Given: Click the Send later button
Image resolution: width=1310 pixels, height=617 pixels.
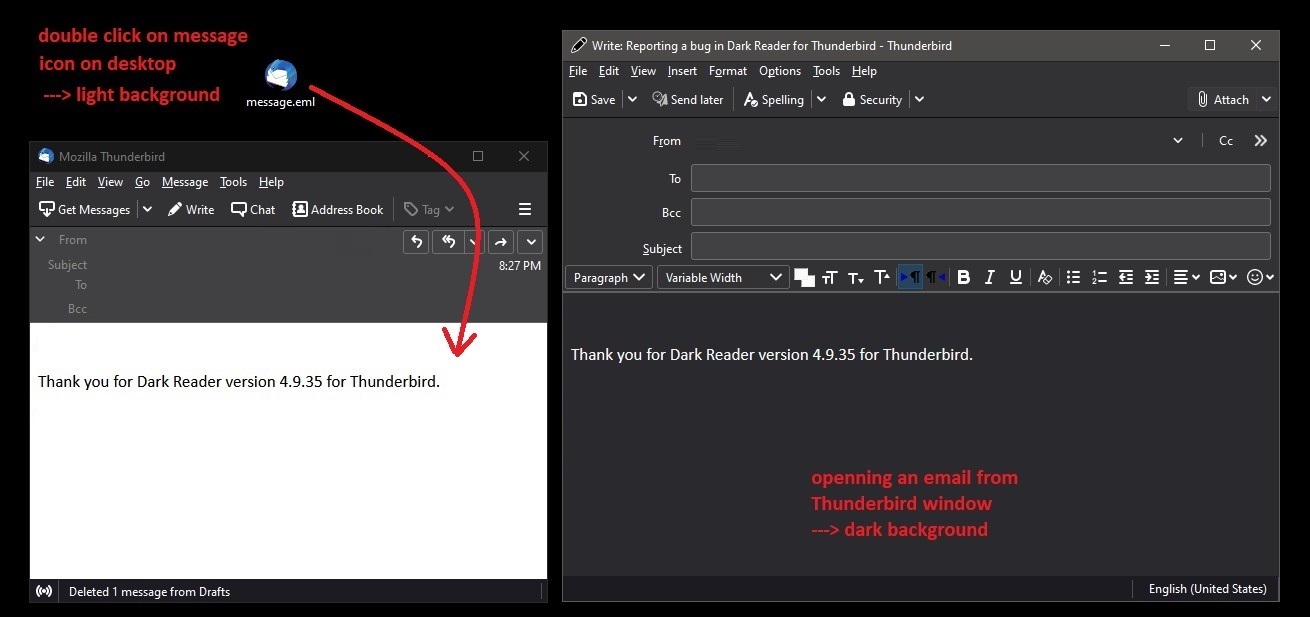Looking at the screenshot, I should click(x=688, y=99).
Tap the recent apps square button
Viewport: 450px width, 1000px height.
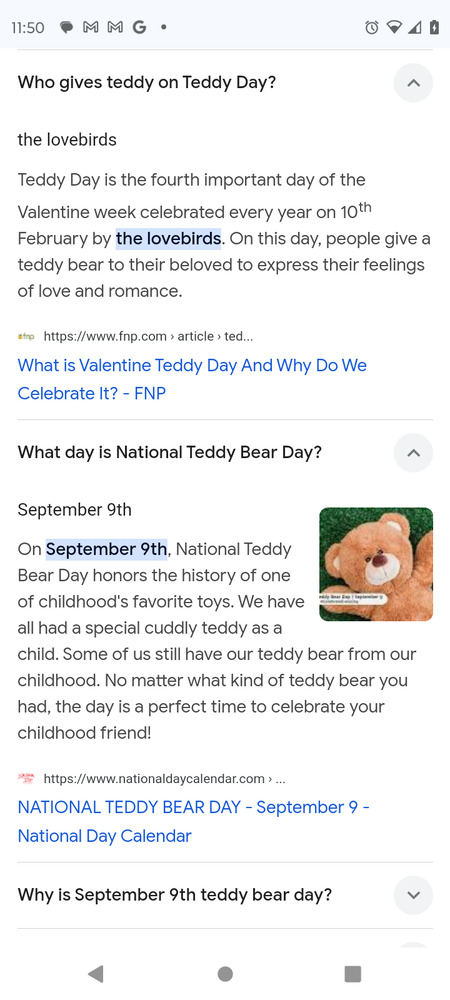tap(352, 973)
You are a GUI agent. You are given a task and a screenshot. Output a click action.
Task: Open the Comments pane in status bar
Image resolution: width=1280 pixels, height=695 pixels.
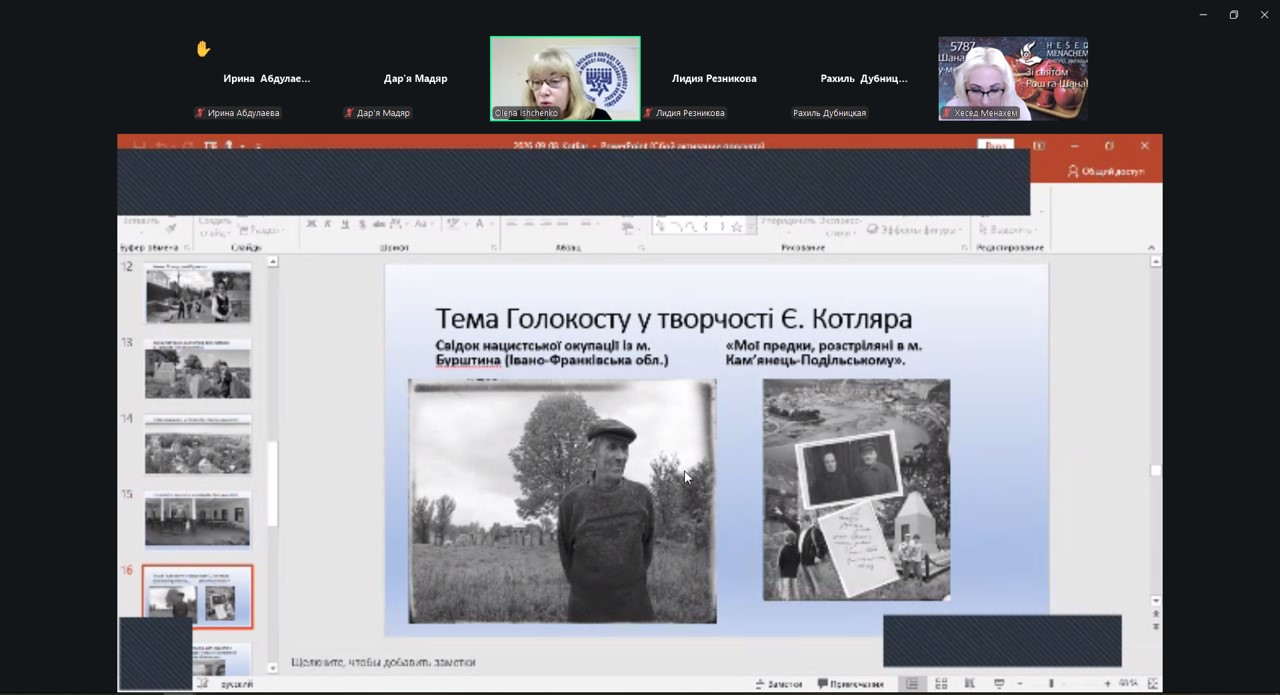click(x=851, y=684)
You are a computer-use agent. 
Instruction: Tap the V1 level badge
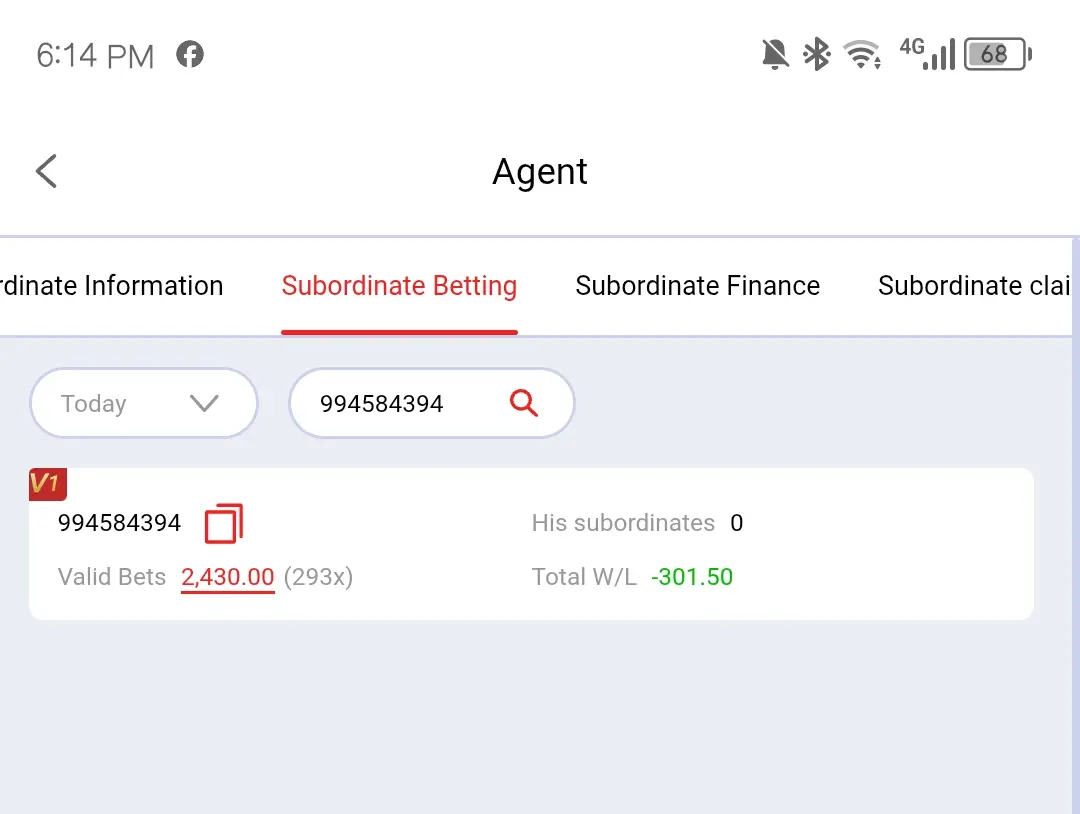[x=48, y=484]
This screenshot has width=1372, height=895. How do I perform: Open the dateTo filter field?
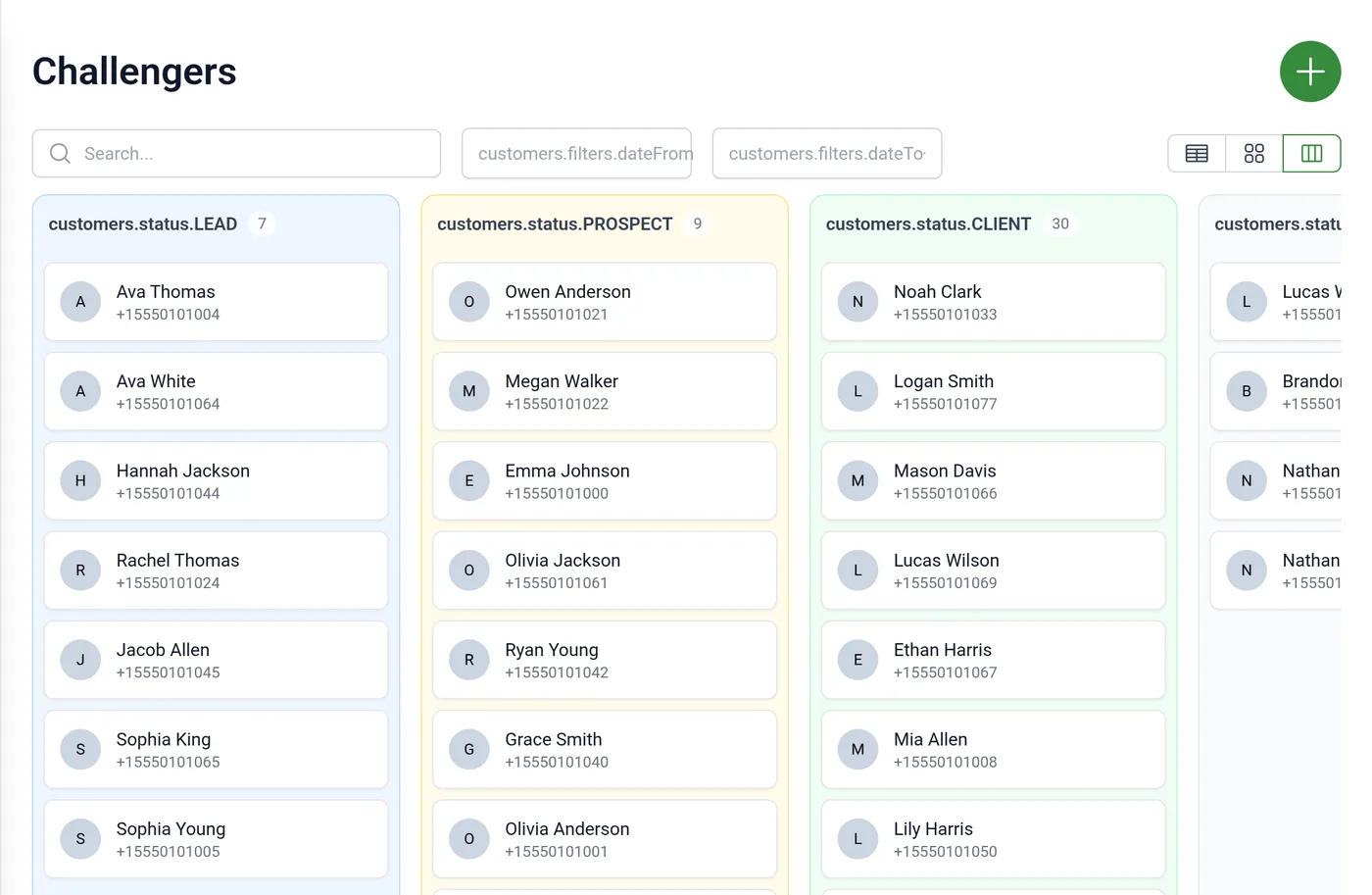click(827, 154)
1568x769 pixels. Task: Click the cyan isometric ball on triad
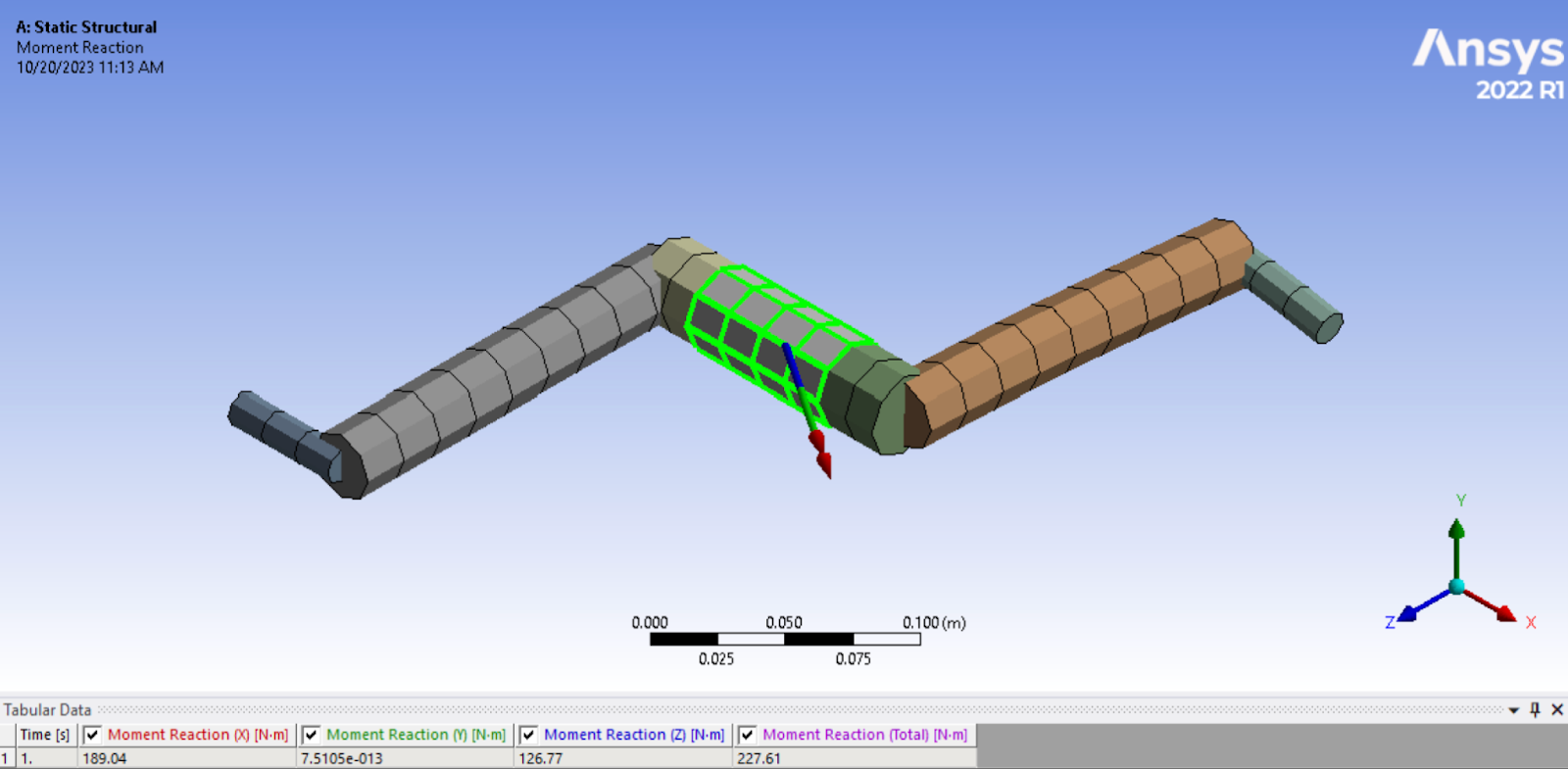[x=1456, y=587]
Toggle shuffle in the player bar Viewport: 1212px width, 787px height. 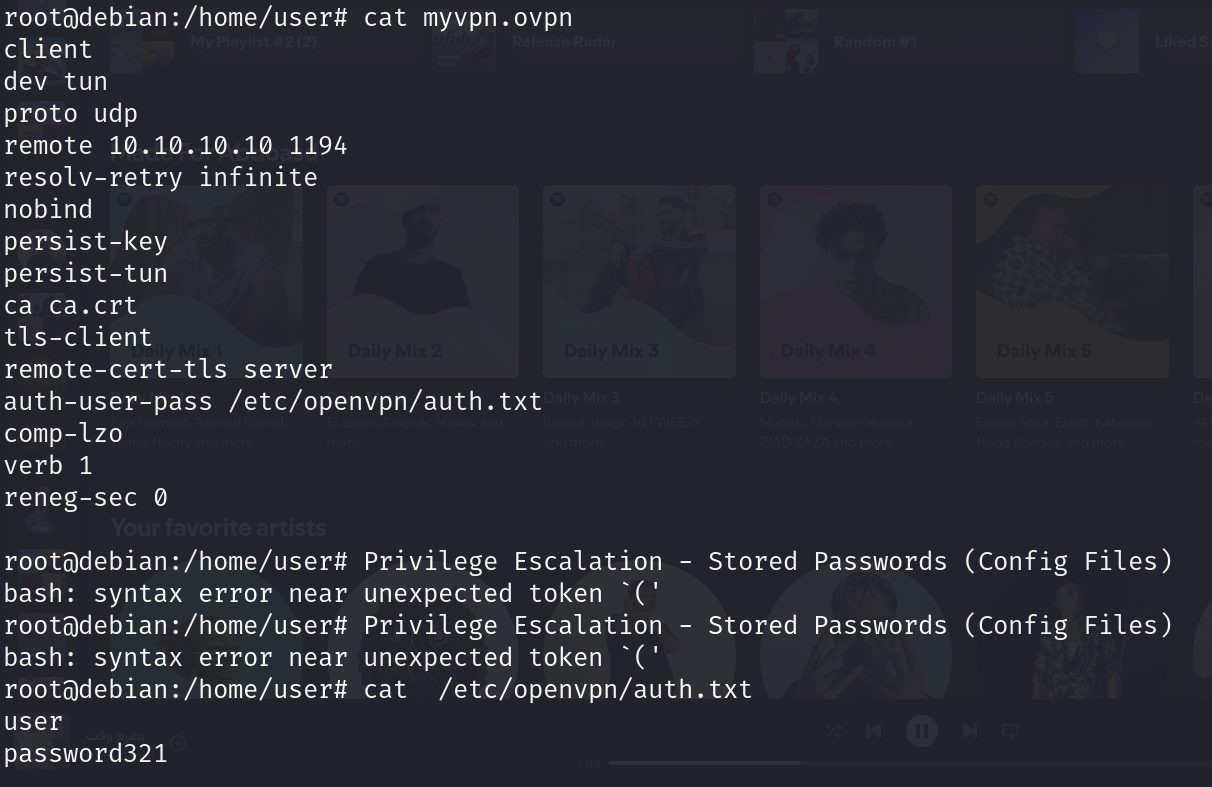(834, 731)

========================================================================

### What the exercise asks
Gather from the records above every line containing the string "agent".

### Answer box
You are a GUI agent. You are given a task and a screenshot. Output a click action.
You are a computer-use agent. 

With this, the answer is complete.